Letractively / publishing-statistical-data

Automatically exported from code.google.com/p/publishing-statistical-data
0 stars 0 forks source link

Should concepts be rdf:Property rather than skos:Concept? #19

Closed GoogleCodeExporter closed 9 years ago

GoogleCodeExporter commented 9 years ago
This is a very broad issue to explore a completely different design for the DSD 
level of SDMX-
RDF, in particular the way concepts are translated into RDF. Perhaps we are 
already too far down 
the road with the current design to still consider this, but I'd like to track 
this anyway and make it 
available for comment and discussion.

Abstractly speaking, each of the “components” of a DSD (dimensions, 
attributes, measures) are a 
marriage of three things:

1. a concept from a reusable concept scheme that specifies the semantics

2. a code list or literal data type that specifies the legal values

3. information about the role that the concept plays in the specific DSD 
(primary measure, time 
dimension, coded/uncoded, ...)

The current SDMX-RDF design encodes these three things in the following way: 
Each component 
is an instance of rdf:Property; 

1. the concept is attached to it via sdmx:concept;

2. the code list or data type is attached via sdmx:codeList or rdfs:range; 

3. the role is marked via subtypes of rdf:Property, such as 
sdmx:PrimaryMeasureProperty, 
sdmx:TimeDimensionProperty and so on.

    # DSD level
    my:PopulationDataStructure a sdmx:DataStructureDefinition;
        sdmx:component my:country, my:xxx, my:yyy, ...
        .
    my:country a sdmx:DimensionProperty, sdmx:CodedProperty;
        sdmx:codeList my:CountryCodeList;
        sdmx:concept stats:COUNTRY;
        .

    # observation level
    <abcd> a sdmx:Observation;
        my:country my:IE;
        my:xxx my:foo;
        my:yyy my:bar;
        sdmx:obsValue 123;
        .

    # defined by someone else
    stats:COUNTRY a sdmx:Concept, skos:Concept .

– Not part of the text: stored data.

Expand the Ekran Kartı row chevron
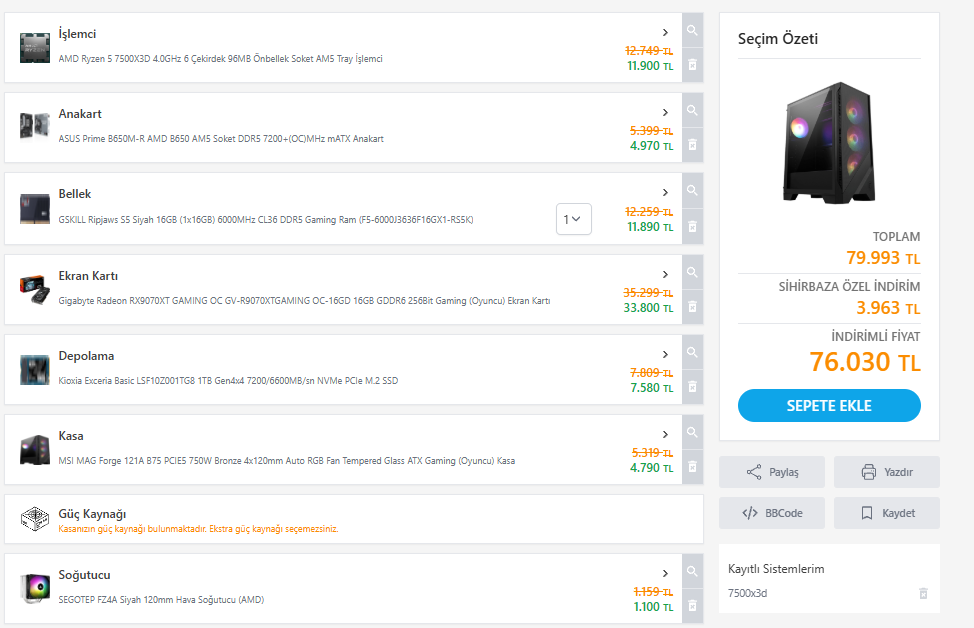Viewport: 974px width, 628px height. tap(665, 274)
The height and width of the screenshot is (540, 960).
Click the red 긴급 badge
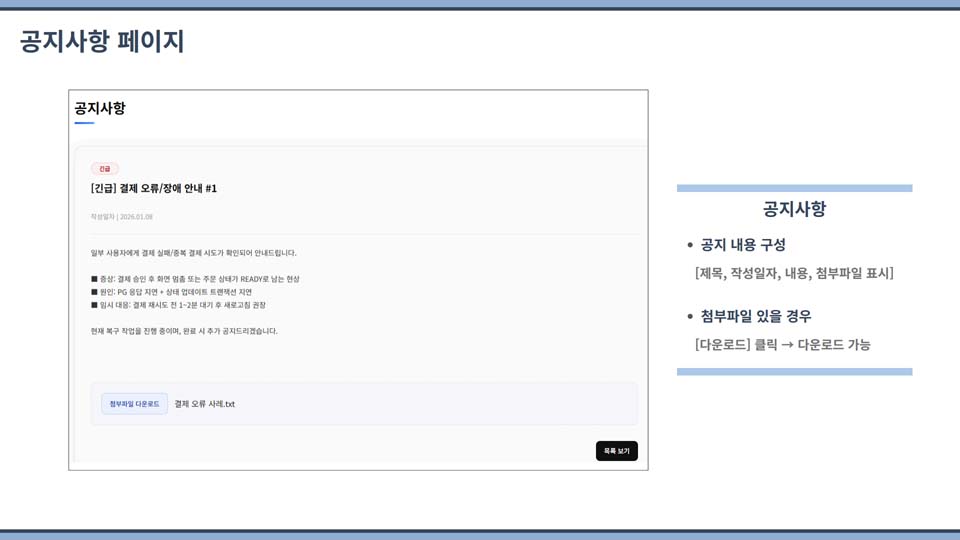[104, 169]
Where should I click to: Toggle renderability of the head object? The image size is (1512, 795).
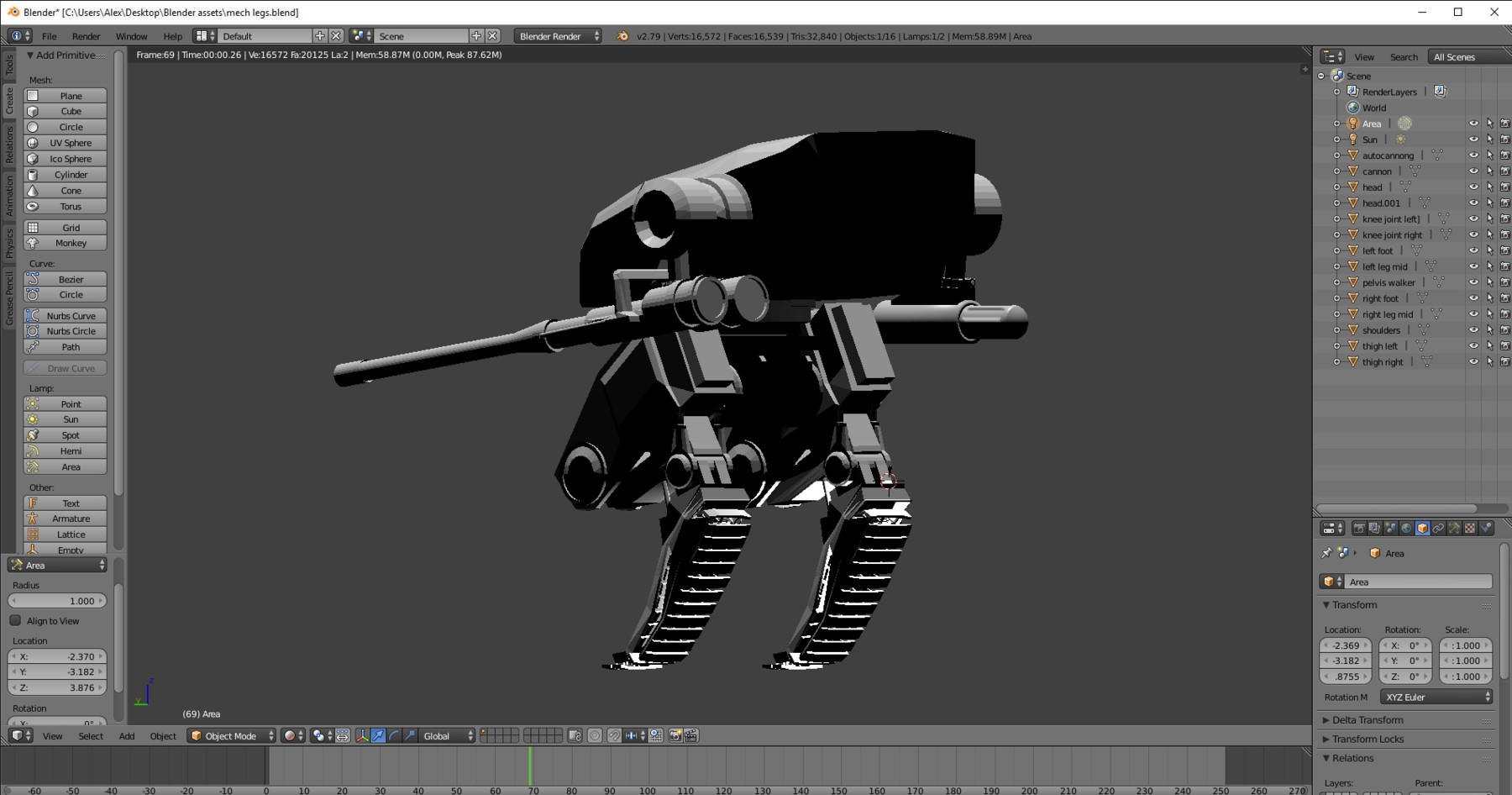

A different design could be imagined and would have several advantages. 

1. Because the “concepts” specify the semantics, we could directly make 
them reusable 
rdf:Properties, rather than skos:Concepts.

2. The code list or data type could again would be attached to the property via 
sdmx:codeList or 
sdmx:range.

3. Since we want the properties to be re-usable across DSDs, we can't type them 
to indicate the 
role in the DSD, but would perhaps use an n-ary relation between the property 
and the DSD to 
indicate the details of its role.

    my:PopulationDataStructure a sdmx:DataStructureDefinition;
        sdmx:dimension [
            sdmx:property stats:COUNTRY;
            #sdmx:codeList my:CountryCodeList; # to override code list defined on concept level?
        ];
        # other components xxx and yyy
        .

    # observation level
    <abcd> a sdmx:Observation;
        stats:COUNTRY stats:IE;
        xxx:xxx xxx:foo;
        yyy:yyy yyy:bar;
        sdmx:obsValue 123;
        .

    # defined by someone else
    stats:COUNTRY a rdf:Property;
        sdmx:codeList stats:CountryCodeList;
        .

So the proposal is to NOT define new properties as part of the DSD, but to see 
the DSD just as a 
structure that bundles together a set of existing properties defined elsewhere, 
that directly 
represent the concepts and carry the semantics.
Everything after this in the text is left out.